All eyes on the New York Stock Exchange

Defenders of the IPO say that it still has some notable advantages over direct listings. One big one is that many companies rely on a public offering to raise funds. But the rules around direct listings forbid companies from doing just that. Instead, when a direct listing happens, only companies' shareholders can sell shares, and they do so for their own benefit.

But there's a move afoot to change that. The New York Stock Exchange has formally asked the Securities and Exchange Commission to allow companies themselves to raise money in direct listings. Although the SEC rejected the initial application, the NYSE has resubmitted it. Gurley, who has spoken with NYSE officials, said both he and the exchange are optimistic the rules will be changed.

FILE PHOTO: Traders work on the floor at the New York Stock Exchange (NYSE) in New York, U.S., January 8, 2020. REUTERS/Brendan McDermid

Regardless, direct-listing advocates, such as Bank of America's Neil Kell, have noted that companies who go public via that process can still raise money in other ways. They can sell shares to particular investors in so-called private placement offerings that occur at basically the same time as the listing. They can also sell stock to the public soon after their listings.

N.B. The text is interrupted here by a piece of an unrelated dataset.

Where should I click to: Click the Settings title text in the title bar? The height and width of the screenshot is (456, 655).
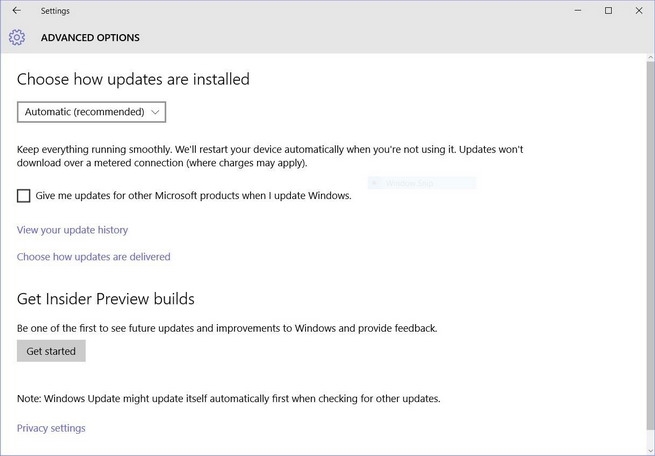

Other skeptics of direct listings have argued that they aren't a good fit for smaller companies or those that are less well known. Such companies have traditionally relied on the banker-led roadshow to introduce them to prospective investors and to spur interest in their offerings. Without such a chance to tell their story to investors, they may not be able to inspire sufficient demand for their shares, skeptics have said.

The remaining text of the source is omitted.